▶ _PASSAGE_
((

C’est une page d’histoire qui s’écrit, puis qui se tourne. Devant les yeux abêtis de ceux qui la regardent et qui l’ont faite. En octobre 2010, tout conspire à la seule issue raisonnable à la protestation qui secoue l’hexagone. Celle que le cercle de la raison auto-proclamé a décidée, quoi qu’il arrive, d’imposer. Le laminoir de la vérité, exigence sommitale qui nécessite une mise en spectacle. C’est une page d’histoire qui s’est écrite et qui se tourne. Une histoire circulaire où les mêmes plastronnent ivres de leur puissance, les mêmes trahissent pour une pitoyable aumône. Enfin, les mêmes donnent le change et perdent leurs frocs.

))

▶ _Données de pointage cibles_

((

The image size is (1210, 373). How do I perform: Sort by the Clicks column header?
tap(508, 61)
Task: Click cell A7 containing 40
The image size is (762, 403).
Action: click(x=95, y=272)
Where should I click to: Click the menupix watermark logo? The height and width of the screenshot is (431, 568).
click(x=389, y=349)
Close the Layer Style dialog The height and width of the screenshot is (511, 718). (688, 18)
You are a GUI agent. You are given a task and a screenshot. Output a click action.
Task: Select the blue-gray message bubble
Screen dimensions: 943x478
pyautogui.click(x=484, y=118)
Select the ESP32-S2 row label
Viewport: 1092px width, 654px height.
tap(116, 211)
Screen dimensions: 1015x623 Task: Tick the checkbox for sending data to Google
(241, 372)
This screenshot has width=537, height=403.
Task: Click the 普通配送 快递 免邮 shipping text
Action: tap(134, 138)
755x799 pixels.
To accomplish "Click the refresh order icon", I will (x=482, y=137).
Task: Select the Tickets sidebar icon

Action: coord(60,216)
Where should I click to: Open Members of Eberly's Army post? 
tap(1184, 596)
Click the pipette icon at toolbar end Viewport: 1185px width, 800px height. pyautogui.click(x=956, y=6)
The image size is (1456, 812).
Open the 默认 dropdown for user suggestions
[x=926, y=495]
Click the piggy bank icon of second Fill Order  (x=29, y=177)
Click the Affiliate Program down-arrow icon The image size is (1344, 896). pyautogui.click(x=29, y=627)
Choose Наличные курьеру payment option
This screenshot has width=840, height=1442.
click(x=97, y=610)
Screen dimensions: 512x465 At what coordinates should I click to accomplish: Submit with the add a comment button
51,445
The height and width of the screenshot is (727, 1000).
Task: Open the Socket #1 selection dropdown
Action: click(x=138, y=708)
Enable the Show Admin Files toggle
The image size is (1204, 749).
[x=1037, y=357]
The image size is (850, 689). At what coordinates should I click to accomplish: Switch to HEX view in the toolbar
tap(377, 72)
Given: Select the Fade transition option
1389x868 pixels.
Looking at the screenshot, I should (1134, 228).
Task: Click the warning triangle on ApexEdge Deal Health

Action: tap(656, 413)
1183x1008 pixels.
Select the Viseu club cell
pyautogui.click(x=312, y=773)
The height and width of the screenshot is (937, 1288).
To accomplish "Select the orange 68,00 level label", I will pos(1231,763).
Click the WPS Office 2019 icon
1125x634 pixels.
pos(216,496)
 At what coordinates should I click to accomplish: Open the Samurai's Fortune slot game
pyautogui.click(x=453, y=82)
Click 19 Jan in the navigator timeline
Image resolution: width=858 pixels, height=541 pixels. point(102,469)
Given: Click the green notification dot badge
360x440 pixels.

))

▶ _CONSIGNE DONNÉE 1_
Traduisez en anglais la phrase suivante du passage : « C’est une page d’histoire qui s’est écrite et qui se tourne. »
▶ _CONSIGNE DONNÉE 2_
Recopiez à l’identique les entrées, de la ligne contenant « The image size is (1456, 812). » jusqu’à la fin des entrées, ces deux bornes comprises.

▶ _RÉPONSE COMPLÈTE 1_
It is a page of history that has been written and is now being turned.

▶ _RÉPONSE COMPLÈTE 2_
The image size is (1456, 812).
Open the 默认 dropdown for user suggestions
[x=926, y=495]
Click the piggy bank icon of second Fill Order  (x=29, y=177)
Click the Affiliate Program down-arrow icon The image size is (1344, 896). pyautogui.click(x=29, y=627)
Choose Наличные курьеру payment option
This screenshot has width=840, height=1442.
click(x=97, y=610)
Screen dimensions: 512x465 At what coordinates should I click to accomplish: Submit with the add a comment button
51,445
The height and width of the screenshot is (727, 1000).
Task: Open the Socket #1 selection dropdown
Action: click(x=138, y=708)
Enable the Show Admin Files toggle
The image size is (1204, 749).
[x=1037, y=357]
The image size is (850, 689). At what coordinates should I click to accomplish: Switch to HEX view in the toolbar
tap(377, 72)
Given: Select the Fade transition option
1389x868 pixels.
Looking at the screenshot, I should (1134, 228).
Task: Click the warning triangle on ApexEdge Deal Health

Action: tap(656, 413)
1183x1008 pixels.
Select the Viseu club cell
pyautogui.click(x=312, y=773)
The height and width of the screenshot is (937, 1288).
To accomplish "Select the orange 68,00 level label", I will pos(1231,763).
Click the WPS Office 2019 icon
1125x634 pixels.
pos(216,496)
 At what coordinates should I click to accomplish: Open the Samurai's Fortune slot game
pyautogui.click(x=453, y=82)
Click 19 Jan in the navigator timeline
Image resolution: width=858 pixels, height=541 pixels. point(102,469)
Given: Click the green notification dot badge
360x440 pixels.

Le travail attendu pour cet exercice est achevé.